IL MOVER E GLI ALPINI

In questi giorni di quasi ferie ho letto un libro terribilmente bello.

S’intitola “Mover. Odissea contemporanea”.

Lo ha scritto un giovane marchigiano (è di Montegiorgio), filosofo ed economista.

Michele Silenzi ha studiato a Roma e a Shangai. Ha lavorato nel settore dell’investment banking di Milano e Londra. Ha girato il mondo da nord a sud, da est ad ovest. Ne conosce tanto.

Bello il libro lo è per come è scritto (ricco di immagini, rapido, secco, dritto al problema, senza peli sulla lingua); terribile, per quanto racconta fotografando impietosamente l’oggi.

L’immagine che ne scaturisce è quella di una società sempre più liquefatta, anzi: neppure è più una societas, è invece un assemblaggio di individui impegnati in una corsa costante, in una competizione forsennata.

«Sono costantemente in competizione con tutto il mondo» scrive Silenzi a pagina 43. La globalizzazione mondiale è come un mare popolato di squali, dove occorre farsi squali, dove le radici vengono recise, dove si coglie al volo l’attimo prendendo solo ciò più fa comodo al momento.

Silenzi fa a pezzi ogni politicamente corretto (lo statalismo, il livellamento, la scuola pubblica, le mode salutiste…) per essere libero così da ogni condizionamento e costruire la propria esistenza.

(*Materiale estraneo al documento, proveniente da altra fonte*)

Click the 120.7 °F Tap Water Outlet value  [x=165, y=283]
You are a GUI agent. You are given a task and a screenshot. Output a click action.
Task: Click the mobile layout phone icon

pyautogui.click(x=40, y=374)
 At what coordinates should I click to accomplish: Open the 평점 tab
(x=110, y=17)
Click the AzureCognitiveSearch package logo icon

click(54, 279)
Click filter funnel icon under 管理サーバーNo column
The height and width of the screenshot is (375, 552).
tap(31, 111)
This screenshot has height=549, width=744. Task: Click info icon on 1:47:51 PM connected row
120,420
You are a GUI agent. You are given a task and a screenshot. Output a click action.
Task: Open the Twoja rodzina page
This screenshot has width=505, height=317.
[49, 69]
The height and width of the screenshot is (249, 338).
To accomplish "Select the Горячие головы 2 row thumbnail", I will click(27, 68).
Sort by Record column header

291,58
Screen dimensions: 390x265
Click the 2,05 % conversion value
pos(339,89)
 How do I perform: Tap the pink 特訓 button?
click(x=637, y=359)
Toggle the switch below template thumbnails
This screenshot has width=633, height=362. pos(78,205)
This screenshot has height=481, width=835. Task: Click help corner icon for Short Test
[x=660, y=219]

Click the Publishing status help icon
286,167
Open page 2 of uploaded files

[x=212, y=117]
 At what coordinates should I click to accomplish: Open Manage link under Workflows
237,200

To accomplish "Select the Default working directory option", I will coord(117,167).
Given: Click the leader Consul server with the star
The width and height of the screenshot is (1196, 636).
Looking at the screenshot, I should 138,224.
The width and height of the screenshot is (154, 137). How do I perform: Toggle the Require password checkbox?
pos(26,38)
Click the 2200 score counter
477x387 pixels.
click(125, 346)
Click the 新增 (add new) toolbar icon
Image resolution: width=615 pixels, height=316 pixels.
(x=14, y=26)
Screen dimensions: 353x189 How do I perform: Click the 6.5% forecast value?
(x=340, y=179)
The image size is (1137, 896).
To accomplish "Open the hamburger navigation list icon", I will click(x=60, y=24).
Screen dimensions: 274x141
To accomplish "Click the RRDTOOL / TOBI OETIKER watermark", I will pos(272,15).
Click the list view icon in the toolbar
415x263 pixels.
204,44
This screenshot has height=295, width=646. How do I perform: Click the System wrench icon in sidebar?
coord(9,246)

Sono io il facitore della mia vita, sembra dire e dice.

«Sono in uno stato di mobilità costante – precisa – non solo riguardo al mondo ma anche riguardo a me stesso. La mia casa è l’incertezza, le oscillazioni, le fluttuazioni che si propagano su tutto l’arco della mia esistenza dando forma al mio passato, stabilendo il presente e creando una molteplicità di vie per il futuro».

L’autore è molto oltre la società liquida di Bauman, e molto oltre l’ottocentesco Nietzsche. In una recensione è stato definito “anarco-capitalista”.

Credo che abbia digerito anche Max Stirner.

Mentre leggevo il libro – che non può mancare in una biblioteca casalinga – pensavo anche alla crisi economica. E la mente ha preso a vagare. Mi sono tornati in mente alcuni libri di Mario Rigoni Stern e, soprattutto, di Eugenio Corti (Il Cavallo Rosso). Entrambi hanno scritto della ritirata di Russia nel 1944-45.

berretto alpino

I quasi unici reparti in armi, che aprirono un varco al resto dell’esercito italiano accerchiato dal nemico, furono gli alpini. Sicuramente ben addestrati. Ma ancor più sicuramente espressione di un mondo e di una cultura solidale, di gruppo, di rapporti forti tra persone, che ne avevano e ne hanno plasmato la coscienza, l’intelligenza e l’operosità.

Ho risentito alcuni canti delle Penne nere. Parlano di bellezza, di gratitudine, di patria, sono pieni di struggente malinconia ma anche di forza e di voglia di vivere.

Gli alpini ci sono sempre. Ogni disgrazia li ha visti in prima linea, a rimboccarsi le maniche e lavorare in silenzio. Fratelli tra fratelli.

Quale esempio per uscire dalla crisi e affrontare le sfide sempre più crude del futuro?

Se il Mover è figlio dello sgretolamento, ne prende atto, ci convive, e tenta di superarlo, l’alpino è figlio delle radici, di una comunità, di un senso dell’esistere che va costruito insieme.

Il primo naviga il fiume in piena. Il secondo cerca di costruire argini e borghi sicuri.